# Evitar que aparezca ventana de actualizacion



## mariomenc (Dec 12, 2007)

Hola,

espero alguien me pueda ayudar se trata de lo siguiente tengo un libro1 con formulas que hacen referencia al libro2, ahora al momento de abrir el libro1 me pregunta si deseo actualizar la informacion del libro2. ¿es posible que al abrir se actualice la informacion sin necesidad que aparezca la ventana preguntando si deseo actualizar?.

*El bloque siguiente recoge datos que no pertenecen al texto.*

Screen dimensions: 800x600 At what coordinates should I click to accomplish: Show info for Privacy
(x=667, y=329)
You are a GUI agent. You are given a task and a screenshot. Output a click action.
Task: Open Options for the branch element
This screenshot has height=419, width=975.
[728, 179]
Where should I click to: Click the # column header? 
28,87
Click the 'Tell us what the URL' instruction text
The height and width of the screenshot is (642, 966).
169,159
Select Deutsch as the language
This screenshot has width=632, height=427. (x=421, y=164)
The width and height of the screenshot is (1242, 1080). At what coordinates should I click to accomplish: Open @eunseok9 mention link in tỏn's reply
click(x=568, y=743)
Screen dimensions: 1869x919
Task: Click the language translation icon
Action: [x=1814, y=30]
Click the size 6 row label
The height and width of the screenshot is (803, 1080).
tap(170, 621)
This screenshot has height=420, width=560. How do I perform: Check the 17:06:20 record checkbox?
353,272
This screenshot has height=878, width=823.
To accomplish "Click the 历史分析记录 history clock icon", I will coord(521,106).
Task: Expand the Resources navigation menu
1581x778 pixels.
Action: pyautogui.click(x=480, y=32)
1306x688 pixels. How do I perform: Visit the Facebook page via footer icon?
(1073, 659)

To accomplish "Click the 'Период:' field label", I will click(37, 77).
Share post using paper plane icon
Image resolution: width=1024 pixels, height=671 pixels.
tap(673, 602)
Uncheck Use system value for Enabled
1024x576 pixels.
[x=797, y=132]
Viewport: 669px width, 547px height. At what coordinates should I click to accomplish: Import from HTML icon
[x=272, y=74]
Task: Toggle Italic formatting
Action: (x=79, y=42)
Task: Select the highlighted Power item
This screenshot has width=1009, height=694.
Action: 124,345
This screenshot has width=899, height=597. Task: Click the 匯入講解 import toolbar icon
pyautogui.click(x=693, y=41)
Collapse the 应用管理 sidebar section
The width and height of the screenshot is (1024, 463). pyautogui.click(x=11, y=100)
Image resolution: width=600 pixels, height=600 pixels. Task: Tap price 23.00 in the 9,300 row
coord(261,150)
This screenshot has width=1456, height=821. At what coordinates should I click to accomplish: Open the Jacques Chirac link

les agradezco cualquier ayuda al respecto, saludos!


----------



## Jaafar Tribak (Dec 12, 2007)

Hola,

No estoy familiarizado con la interface exacta de Excel en Espanol pero segun la version en Ingles supongo que podrias cambiar este atributo por defecto llendo a :

_Instrumentos => Opciones => Modificacion => Desmarca la Checkbox que dice : Confirmacion de la actualizasion automatica de enlaces._

En Ingles :  Tools => Options => Edit => Uncheck : Ask to Update Automatic Links.

Saludos.


----------



## Greg Truby (Dec 13, 2007)

¡VAYA QUE SORPRESA! ¡¿Desde cuándo habla usted el español, don Jafaar?!


----------



## Jaafar Tribak (Dec 13, 2007)

Hola Greg . Que tal estas ? 

Aunque el Arabe y el Frances sean los dos idiomas oficiales de Marruecos, aqui en el norte del pais donde vivo, la mayoria de la gente entiende el espanol. Estamos muy cercita de Espana y ademas todavia permanecen muchos espanoles desde la epoca del protectorado espanol.

Saludos.


----------



## galileogali (Dec 23, 2007)

En mi version en español de Excel 2003:
Herramientas>>Opciones>>Modificar>> Consultar al actualizar vínculos automáticos

Sigo buscando en mi Excel 2007, aun sin resultados...

GALI


----------



## galileogali (Dec 24, 2007)

Para Excel 2007:
Icono Office>> Opciones de Excel >> Avanzadas >> General >> Destildar "Consultar al actualizar vínculos automaticos"

Ojo: al ingresar a avanzadas, desplazarse con paciencia por el Frame, ya que es extenso.....


GALI


----------